Somers Eye Center specializes in helping patients see clearly by providing a wide range of correction choices such as glasses, contact lenses, laser vision and lens implants.
Common vision problems include:
Nearsightedness, or myopia, occurs when viewing objects from a distance is blurred.
Farsightedness, or hyperopia, is a common condition in which objects up close are blurry. Squinting, eyestrain or headache after a prolonged period of tasks such as reading, writing or using a computer are common symptoms of this condition.
Presbyopia describes the gradual loss of the ability to focus on nearby objects, most recognizable when reading from an arm’s distance away.

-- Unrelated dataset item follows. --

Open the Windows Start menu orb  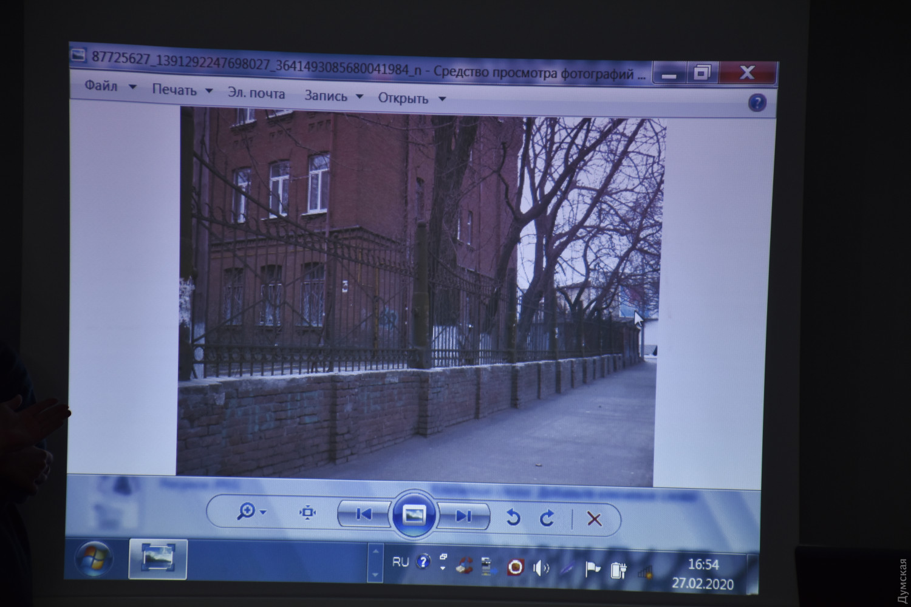(95, 558)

Astigmatism is a common and easily treatable imperfection in the curvature of your eye causing blurred vision. Signs may also include eyestrain, headaches or visual distortion. This condition may occur in combination with nearsightedness or farsightedness.
One vision correction procedure is called monovision, which is created when one eye is corrected for clear distant vision while the other eye is corrected for clear near vision. The visual cortex of the brain learns to only pay attention to the image that it wants to see in focus and ignore the out-of-focus image. Most people who have monovision are able to see well enough at all distances without corrective lenses.
In a nearsighted person around the age of 40, correcting both eyes with LASIK or PRK to see clearly for distance vision means they would probably become dependent on reading glasses to see up close unless they have the monovision procedure. Between the ages of 35 and 45, many people also lose distance vision.
People around the age of 55 to 60 may show signs of cataracts. Removal of the natural lens inside the eye, Refractive Lens Exchange (RLE), can be a better alternative to laser vision correction. After the natural lens is removed, there are a number of intraocular lens (IOL) options to provide a full range of vision.
Those with significant cataracts are not candidates for laser vision correction. Instead, cataract surgery is usually recommended to restore vision. The same IOL options are available to cataract patients as they are for refractive lens exchange patients.